According to reports, wind turbines, which one normally finds in the countryside, can now be seen against Mumbai’s skyline. A residential complex in Bandra West has installed a miniature version of windmills atop its three buildings in a bid to reduce its carbon footprint – and monthly power bill.
The three turbines collectively produce 9 KW of electricity in a day, enough to run lights in the common areas of the society (corridors, parking, stairwells) for 12 hours. Residents say the turbines are part of a hybrid system that also includes solar panels.
“The system will help us pare down our power bill by Rs 6,000 every month,” said T R Sudhir, the secretary of the society, which houses employees of ONGC. The three buildings in the complex – Champang, Nawagam and Kalol – each have 18 flats.

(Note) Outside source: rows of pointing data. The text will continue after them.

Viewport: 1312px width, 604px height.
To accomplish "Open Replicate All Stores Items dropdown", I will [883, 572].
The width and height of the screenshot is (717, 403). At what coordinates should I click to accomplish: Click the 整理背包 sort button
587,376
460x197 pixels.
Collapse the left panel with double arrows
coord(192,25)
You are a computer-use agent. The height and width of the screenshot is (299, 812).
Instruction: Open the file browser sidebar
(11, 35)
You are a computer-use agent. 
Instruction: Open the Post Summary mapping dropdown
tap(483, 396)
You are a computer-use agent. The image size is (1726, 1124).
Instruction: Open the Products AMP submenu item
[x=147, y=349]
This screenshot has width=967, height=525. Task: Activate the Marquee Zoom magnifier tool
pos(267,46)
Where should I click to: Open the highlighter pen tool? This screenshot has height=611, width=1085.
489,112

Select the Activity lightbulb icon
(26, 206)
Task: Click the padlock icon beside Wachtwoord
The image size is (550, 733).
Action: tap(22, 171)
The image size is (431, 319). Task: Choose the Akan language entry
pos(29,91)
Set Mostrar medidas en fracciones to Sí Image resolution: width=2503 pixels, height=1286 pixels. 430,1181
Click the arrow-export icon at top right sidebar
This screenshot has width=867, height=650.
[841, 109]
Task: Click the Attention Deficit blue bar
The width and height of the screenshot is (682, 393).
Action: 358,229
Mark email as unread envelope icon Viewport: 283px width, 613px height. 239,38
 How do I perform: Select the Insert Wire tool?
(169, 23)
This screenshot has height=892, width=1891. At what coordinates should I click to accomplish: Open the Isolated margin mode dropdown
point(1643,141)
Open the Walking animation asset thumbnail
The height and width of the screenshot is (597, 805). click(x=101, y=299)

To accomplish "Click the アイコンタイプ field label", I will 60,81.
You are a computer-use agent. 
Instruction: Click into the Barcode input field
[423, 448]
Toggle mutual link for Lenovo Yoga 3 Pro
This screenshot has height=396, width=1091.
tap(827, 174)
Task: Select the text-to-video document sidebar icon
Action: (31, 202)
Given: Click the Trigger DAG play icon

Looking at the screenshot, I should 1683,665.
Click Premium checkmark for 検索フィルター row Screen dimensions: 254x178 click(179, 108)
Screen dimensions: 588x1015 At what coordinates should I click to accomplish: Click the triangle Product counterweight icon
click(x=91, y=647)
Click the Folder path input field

The wind turbines and solar panels were installed on their rooftops earlier this month. A senior ONGC official said that the company had borne the entire cost of Rs 20 lakh. “We will sponsor similar hybrid systems at other ONGC colonies in the city and country,” Mohan Reddy, the deputy general manager of ONGC’s corporate communication, told Mirror. “Such power generation systems are not only eco-friendly, but also cost-effective.”
Sudhir said the society was planning to take more green initiatives to reduce its dependence on the city’s power grid.
An official of Maharashtra Energy Development Agency said that more housing colonies should install wind turbines. “There are two types of windmills: one that is connected to the grid and supplies power to the area, and second that can be installed atop buildings. We give aid to buildings that take such initiatives,” he said.
The sun’s energy collected by solar panels is stored in batteries. The power generated by the wind turbines is first converted into Direct Current, and then stored in batteries. The stored power is converted into Alternating Current with the help of inverters before it is used for running lights.